Pfarrer, Ärzte, Schriftsteller, Politiker und Unternehmer formierten sich zu einer Allianz. «Abstinenzvereine» erhoben ihre Stimme gegen den Elendsalkoholismus; sie forderten die rigorose Trockenlegung der Gesellschaft. Wer für massvolles Trinken plädierte, fiel unter den Bannstrahl der Abstinenzbewegung – denn Gift bleibt Gift, so die einfache Losung.
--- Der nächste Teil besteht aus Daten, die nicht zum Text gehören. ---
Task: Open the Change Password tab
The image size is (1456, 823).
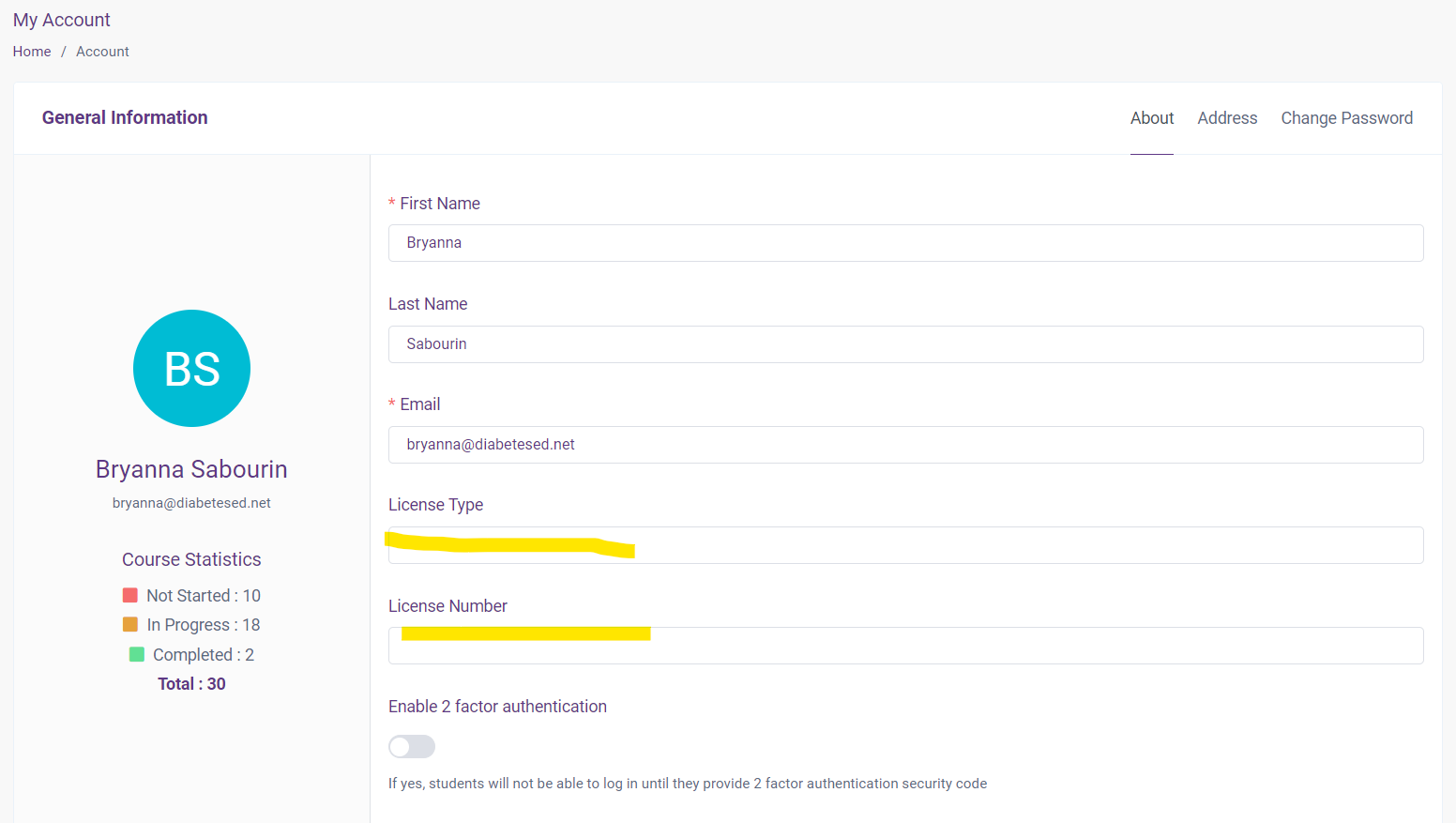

In ungezählten Zeitungsbeiträgen und Traktaten schrieben die bewegten Bürger (wie es in einer Broschüre von 1880 heisst) gegen die «immense Gefahr für die moderne Gesellschaft» an. Der berühmte Psychiater und Sozialreformer Auguste Forel «adelte» den Schnaps als «sirenenhaften Verführer».

Vom Trunkenbold zum Patienten

Für die Zeitgenossen stand fest: Dem «Saufteufel» sollte der Garaus gemacht werden. Den Exorzismus sollten nicht die Pfarrer, sondern die Mediziner durchführen: Sie definierten Trunksucht erstmals als Krankheit, der liederliche Trunkenbold wurde vom kranken Alkoholiker abgelöst – es war die Geburtsstunde der modernen Prävention.

Nun reagierte auch die Politik. Der Bundesrat verlangte in seiner Botschaft vom 20. November 1884, «eine sofortige Gesetzgebung, durch welche der unserem Volke drohende physisch moralische und ökonomische Ruin abgewendet werden könnte». Drei Jahre später war das Gesetz Realität, und zeitigte langfristig Erfolg: Gegenüber dem 19. Jahrhundert ist der jährliche Alkoholverbrauch pro Kopf um zwei Drittel zurückgegangen.